# Is my Worldmark Waitlist visible to me?



## clifffaith (Mar 29, 2016)

Our needs next February in Kihei have changed and they keep offering me days that no longer work.  Is the Wait List accessible to me somewhere so that I can delete unwanted dates?  Apparently they are making a change in May that only four waitlists at one time are allowed. If they aren't visible now they need to be made that way so that when something more pressing comes along a decision can be made as to which earlier item should be removed to make space for the new request.


----------



## rhonda (Mar 29, 2016)

I am not aware of an online view of one's waitlists.  I s'pose it will require a call to the vacation reservation team asking to walk through the current WLs.  Sorry to hear of the coming change -- I really like our present WL system!


----------



## clifffaith (Mar 29, 2016)

During our last several sales presentations the sales person showed us how to "feather" a reservation which results in a one week request having lots of iterations as a week is tried to be pieced together from onesie twosies.  Guess they'll have to come up with some other helpful hints since this will no longer work!


----------



## clifffaith (Mar 29, 2016)

clifffaith said:


> During our last several sales presentations the sales person showed us how to "feather" a reservation which results in a one week request having lots of iterations as a week is tried to be pieced together from onesie twosies.  Guess they'll have to come up with some other helpful hints since this will no longer work!
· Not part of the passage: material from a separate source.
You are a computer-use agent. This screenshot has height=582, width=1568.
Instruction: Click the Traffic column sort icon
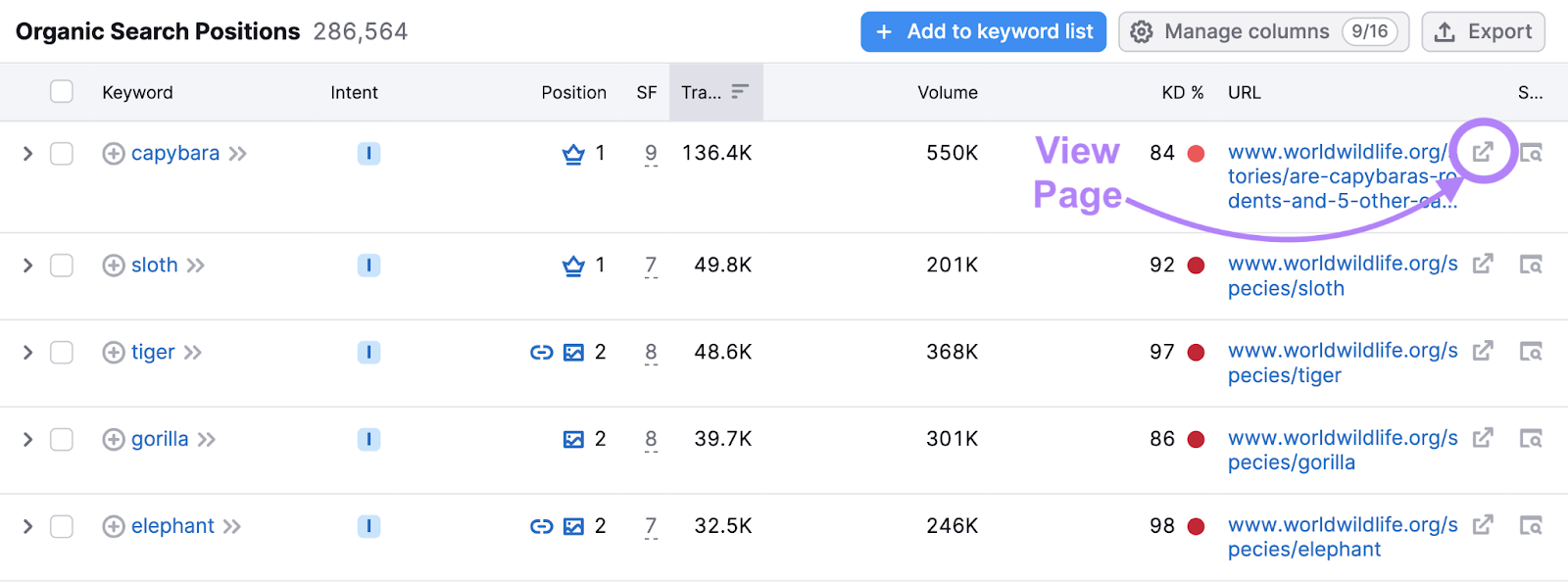point(740,92)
I guess the feathering actually works because we've now been offered the same day I turned in last night three separate times as they work through my feathered requests.


----------



## Marathoner (Mar 29, 2016)

clifffaith said:


> During our last several sales presentations the sales person showed us how to "feather" a reservation which results in a one week request having lots of iterations as a week is tried to be pieced together from onesie twosies.  Guess they'll have to come up with some other helpful hints since this will no longer work!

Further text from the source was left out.